Possible regulation of the stress response by STOP codon read-through coupled to sensing of environmental conditions. STOP codon read-through is induced in stress conditions, and confers stress resistance to the cell. Stress conditions might be sensed in part by 2OG-dependent oxygenases involved in regulation of translation fidelity (dotted line). Although available evidence is compatible with this model, further research is required to elucidate the molecular details of this possible control circuit

Conclusions and perspectives

Hydroxylation of DNA, RNA, proteins or small molecules is known to regulate various biological processes including transcription, alternative splicing and hypoxia sensing, among others. Throughout this review, we have summarized hydroxylation of components of the protein synthesis machinery, discussing the role that this modification might play in mRNA translation. We have highlighted the fact that variations in the hydroxylation status of PSMCs might regulate protein synthesis, constituting an emerging mechanism of physiologically relevant translational regulation. Lack of hydroxylation of certain PSMCs leads to activation of STOP codon read-through, and in certain cases, activation of STOP codon read-through can enhance cell adaptation to stress. Thus, it would be interesting to test at the molecular level if inclusion of alternative C-terminal domains of proteins by STOP codon read-through leads in fact to synthesis of protein isoforms that contribute to cell responses to stress.

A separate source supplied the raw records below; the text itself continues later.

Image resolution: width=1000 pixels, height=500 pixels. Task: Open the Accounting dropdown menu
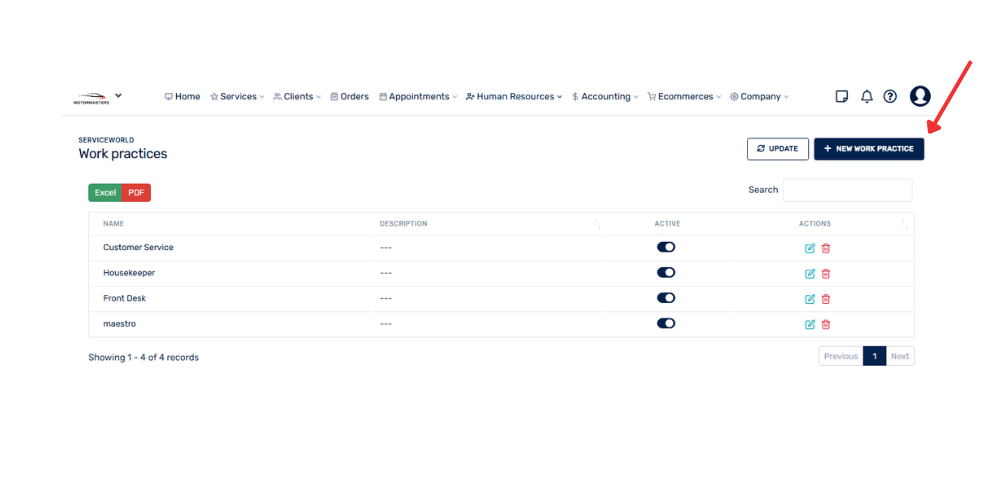(606, 97)
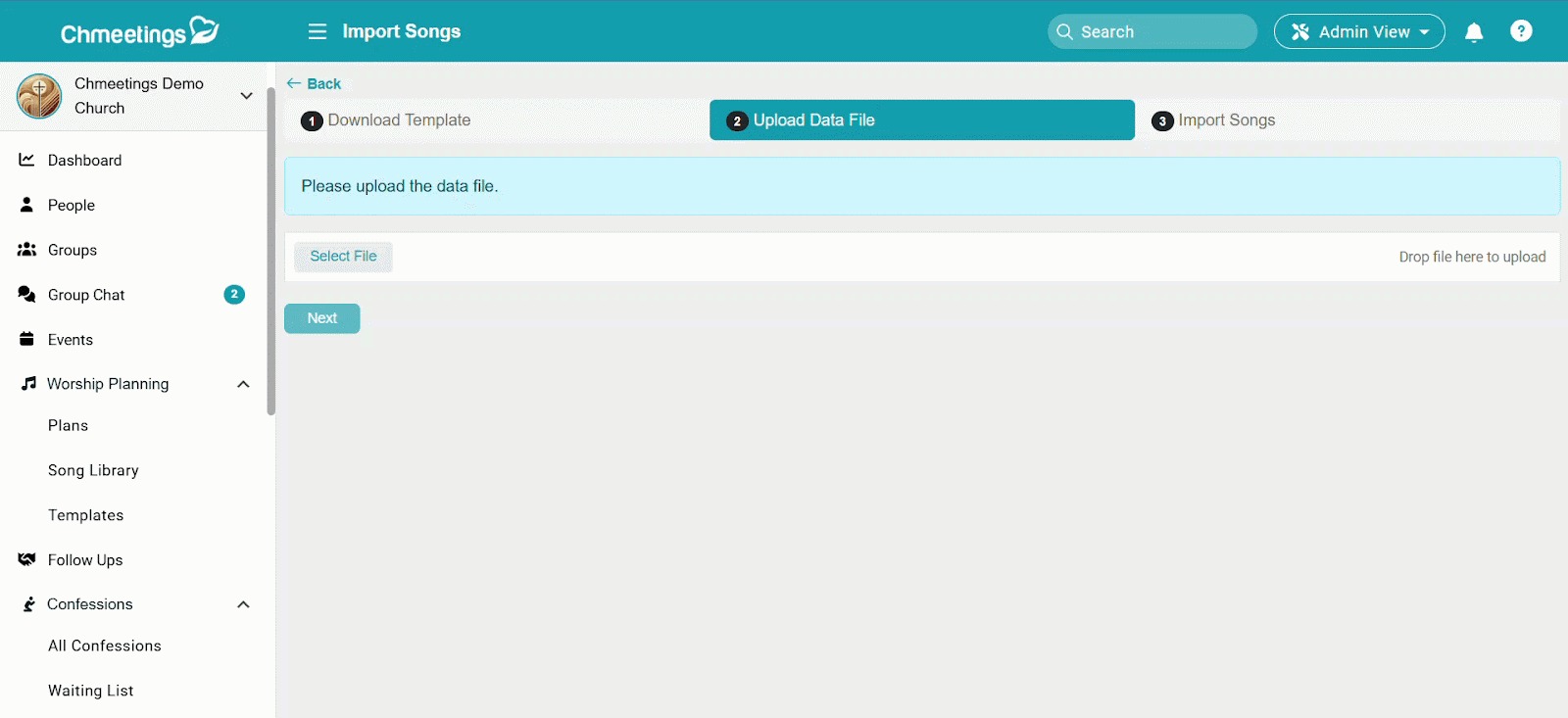Collapse the Confessions section

(243, 604)
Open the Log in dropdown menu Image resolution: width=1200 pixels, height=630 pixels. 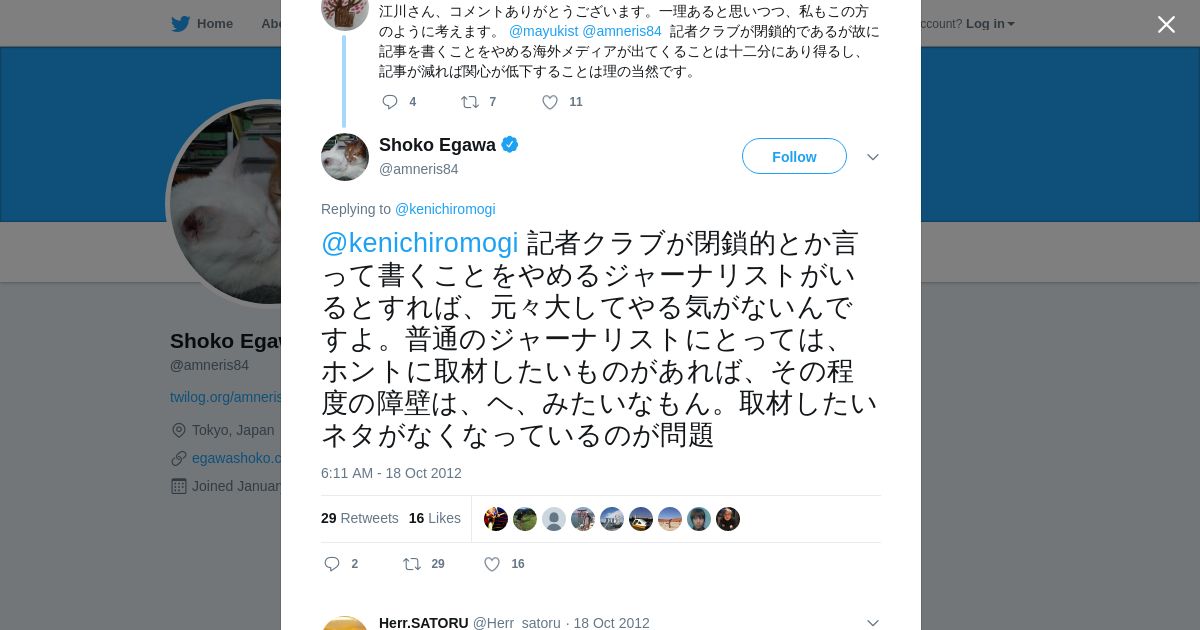[x=990, y=24]
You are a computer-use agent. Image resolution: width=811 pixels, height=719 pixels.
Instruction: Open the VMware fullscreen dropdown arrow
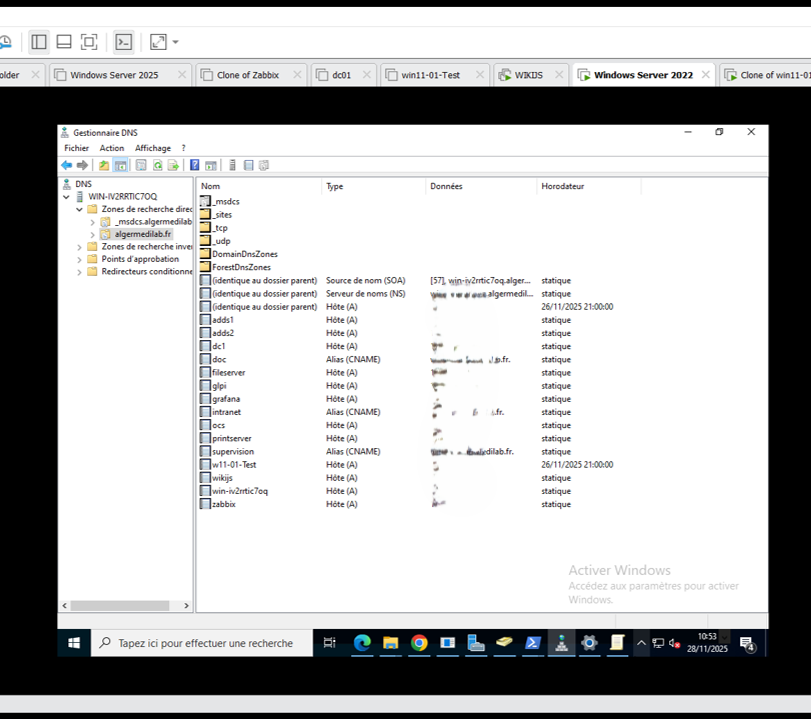[x=176, y=42]
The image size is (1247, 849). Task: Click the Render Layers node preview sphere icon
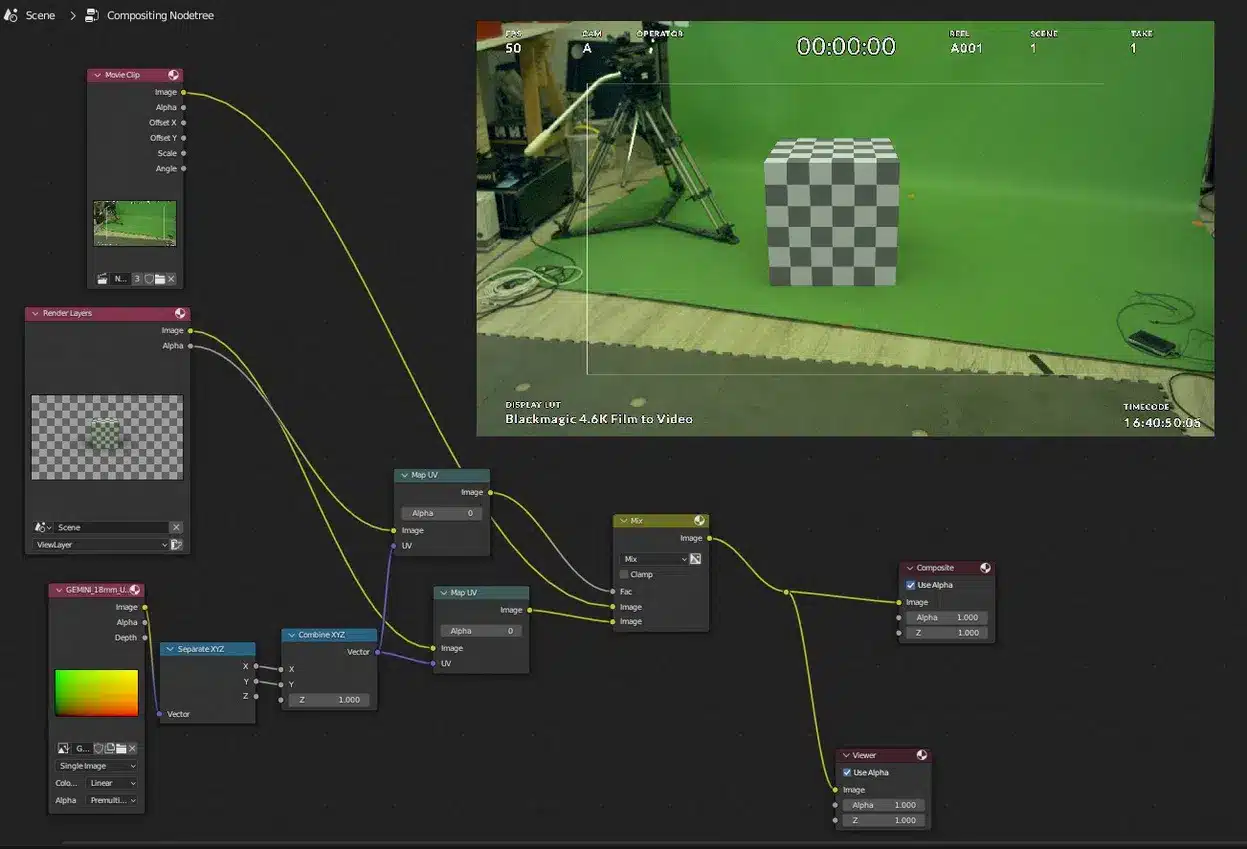click(180, 313)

It is well documented that inhibition of hydroxylation of the transcription factor HIF-α is crucial to activate the transcriptional response to hypoxia [141146]. In this mechanism, reduction of hydroxylase activity by O2 deprivation is the central event of stress sensing. An attractive possibility is that environmentally controlled 2OG-dependent oxygenase activity might induce stress resistance by modifying the hydroxylation status of PSMCs, in a similar fashion in which PSI+ formation, enhanced by stress, favors stress adaptive response through STOP codon read-through activation. Although the biological relevance of STOP codon read-through in cellular physiology is only beginning to emerge, it seems that this mechanism of translation regulation might be important for adaptation to stress. Roughly, a third of all reported genetic disorders derive from premature STOP codon [147, 148]. One can figure that deep understanding of mechanisms controlling STOP codon read-through could lead to development of novel therapies to deal with such pathologies.